49. The fraud of Mr Hussain had the immediate consequence of stultifying the operation of the legislative scheme to afford natural justice to the appellants. That this is so is manifest by the reasons given by the Tribunal, which included the statement:
"The [first] applicant was put on notice by the Tribunal that it is unable to make a favourable decision on the information before it but the applicant has not provided any further information in support of her claims. Nor has she given the Tribunal an opportunity to explore aspects of her claims with her. A number of relevant questions are therefore left unanswered.
The Tribunal is not satisfied, on the evidence before it, that the applicant has a well-founded fear of persecution within the meaning of the Convention."
50. Reference has been made earlier in these reasons to the submission for the Minister that any fraud perpetrated on the appellants was not a fraud "on" the Tribunal. Further, as noted above, Allsop J characterised the complaints of the appellants as not about the process but about their erstwhile agent and concluded that neither the decision nor the statutory process "was corrupted by fraud" [63] . However, as in other areas of legal debate, including questions of federal legislative power under the Constitution itself [64] , to say of a law or state of affairs that it bears one legal character does not necessarily deny it a second legal character which is of decisive significance.
51. No doubt Mr Hussain was fraudulent in his dealings with the appellants. But the concomitant was the stultification of the operation of the critically important natural justice provisions made by Div 4 of Pt 7 of the Act. In short, while the Tribunal undoubtedly acted on an assumption of regularity, in truth, by reason of the fraud of Mr Hussain, it was disabled from the due discharge of its imperative statutory functions with respect to the conduct of the review. That state of affairs merits the description of the practice of fraud "on" the Tribunal.
52. The consequence is that the decision made by the Tribunal is properly regarded, in law, as no decision at all. This is because, in the sense of the authorities, the jurisdiction remains constructively unexercised. The authorities were collected in Bhardwaj [65] .
53. The significance of the outcome in this appeal should not be misunderstood. The appeal has turned upon the particular importance of the provisions of Div 4 of Pt 7 of the Act for the conduct by the Tribunal of reviews and the place therein of the ss 425 and 426A. In the Full Court French J correctly emphasised that there are sound reasons of policy why a person whose conduct before an administrative tribunal has been affected, to the detriment of that person, by bad or negligent advice or some other mishap should not be heard to complain that the detriment vitiates the decision made [66] . The outcome in the present appeal stands apart from and above such considerations.
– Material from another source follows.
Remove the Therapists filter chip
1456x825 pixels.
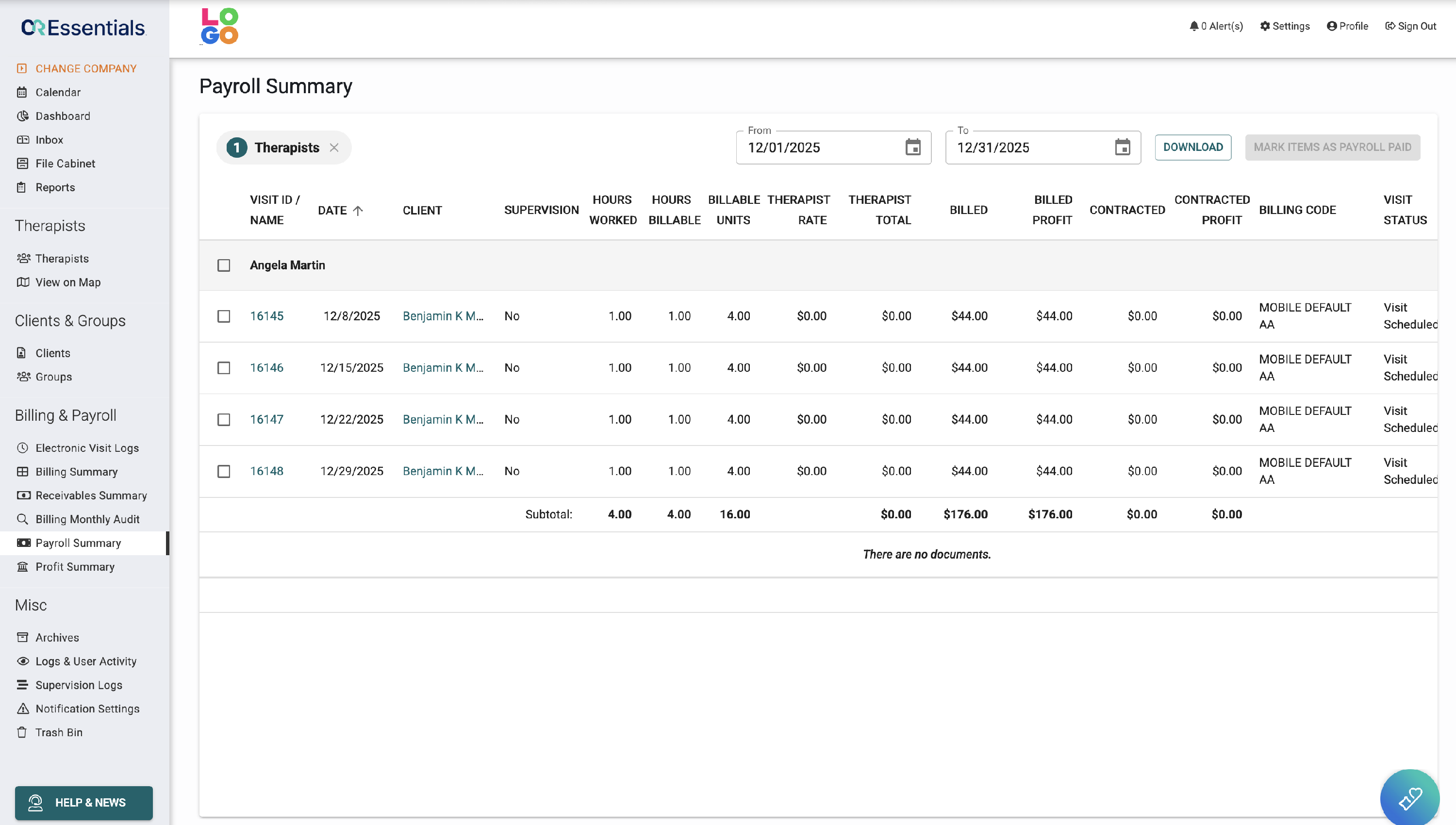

54. Were the matter litigated in the original jurisdiction of this Court, the consequence would be that mandamus would lie under s 75(v) of the Constitution to compel the Tribunal to redetermine the review application according to law. In support of that remedy under s 75(v), certiorari would lie in respect of the purported decision of the Tribunal [67] . By reason of the terms of the conferral of jurisdiction upon the Federal Magistrates Court it was in a corresponding position.
55. The order of the Federal Magistrates Court granting orders in the nature of certiorari to quash, and mandamus requiring the Tribunal to redetermine according to law, the review of the decision of the delegate were properly made. That redetermination according to law will include the Tribunal giving the appellants, pursuant to s 425, a fresh invitation to appear before the Tribunal.